Ray White’s chief economist, Nerida Conisbee says property price growth will continue next year and mortgage holders will need to “survive until 2025” amid expectations of higher interest rates for longer.

Ms Conisbee said strong population growth and a housing supply shortage combatted the impact of rising interest rates in 2023, leading to unusually strong price growth during a rate hiking cycle. The latest CoreLogic data shows home values have increased by more than 10 percent in the year to date in Sydney, Brisbane and Perth. Among the regional markets, price growth has been strongest in regional South Australia with 8.6 percent growth and regional Queensland at 6.9 percent growth.

“As interest rates head close to peak, it is expected that price growth will continue. At this point, housing supply remains extremely low and many people that would be new home buyers are being pushed into the established market,” Ms Conisbee said. “Big jumps in rents are pushing more first home buyers into the market and population growth is continuing to be strong.”

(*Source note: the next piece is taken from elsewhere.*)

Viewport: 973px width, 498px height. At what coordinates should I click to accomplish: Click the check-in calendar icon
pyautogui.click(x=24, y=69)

Ms Conisbee said interest rates will be higher for longer due to sticky inflation. “… we are unlikely to see a rate cut until late 2024 or early 2025. This means mortgage holders need to survive until 2025, paying far more on their home loans than they did two years ago.”

Buyers in coastal areas currently have a window of opportunity to take advantage of softer prices, Ms Conisbee said. “Look out for beach house bargains over summer but you need to move quick. In many beachside holiday destinations, we saw a sharp rise in properties for sale and a corresponding fall in prices. This was driven by many pandemic driven holiday home purchases coming back on to the market.”

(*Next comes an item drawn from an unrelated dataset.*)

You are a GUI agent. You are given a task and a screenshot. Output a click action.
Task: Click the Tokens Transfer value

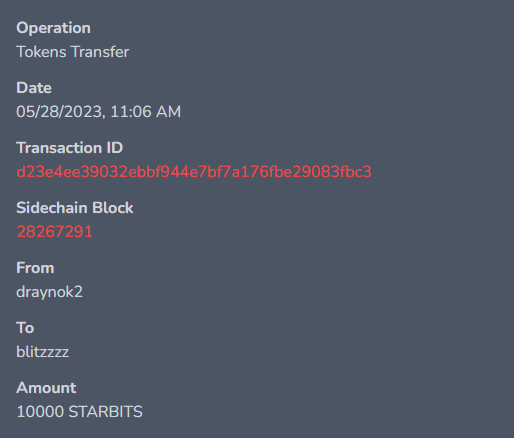(73, 52)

3 key housing market trends for 2024

Here are three of Ms Conisbee’s predictions for the key housing market trends of 2024.

Luxury apartment market to soar

Ms Conisbee said the types of apartments being built have changed dramatically amid more people choosing to live in apartments longer-term and Australia’s ageing population downsizing. “Demand is increasing for much larger, higher quality, more expensive developments. This has resulted in the most expensive apartments in Australia seeing price increases more than double those of an average priced apartment. This year, fewer apartments being built, growing population and a desire to live in some of Australia’s most sought-after inner urban areas will lead to a boom in luxury apartment demand.”

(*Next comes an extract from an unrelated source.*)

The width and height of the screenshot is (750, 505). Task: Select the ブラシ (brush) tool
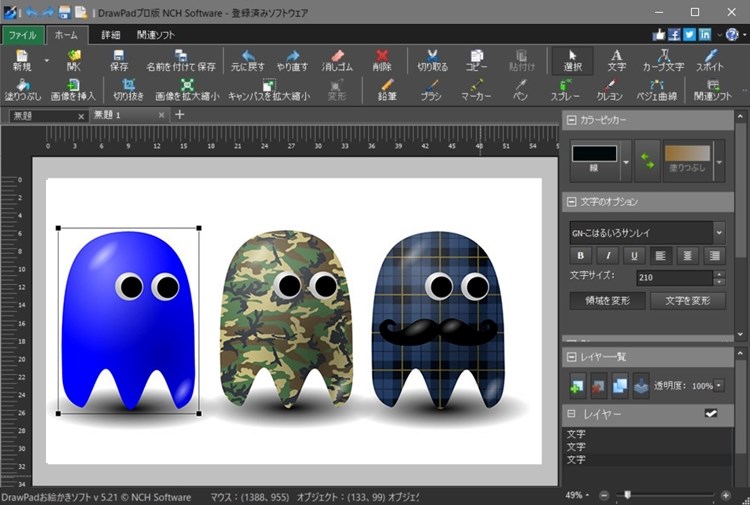pyautogui.click(x=431, y=90)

Homes to become even greener

The rising costs of energy and the health impacts of heat are two new factors driving interest in green homes, Ms Conisbee said. “Having a greener home utilising solar and batteries makes it cheaper to run air conditioning, heaters and pool pumps. We are heading into a particularly hot summer and having homes that are difficult to cool down makes them far more dangerous for the elderly and very young.”

More people living alone

For some time now, long-term social changes such as delayed marriage and an ageing population have led to more people living alone. However, Ms Conisbee points out that the pandemic also showed that many people prefer to live alone for lifestyle reasons. “Shorter term, the pandemic has shown that given the chance, many people prefer to live alone with a record increase in single-person households during the time. This trend may influence housing preferences, with a potential rise in demand for smaller dwellings and properties catering to individuals rather than traditional family units.”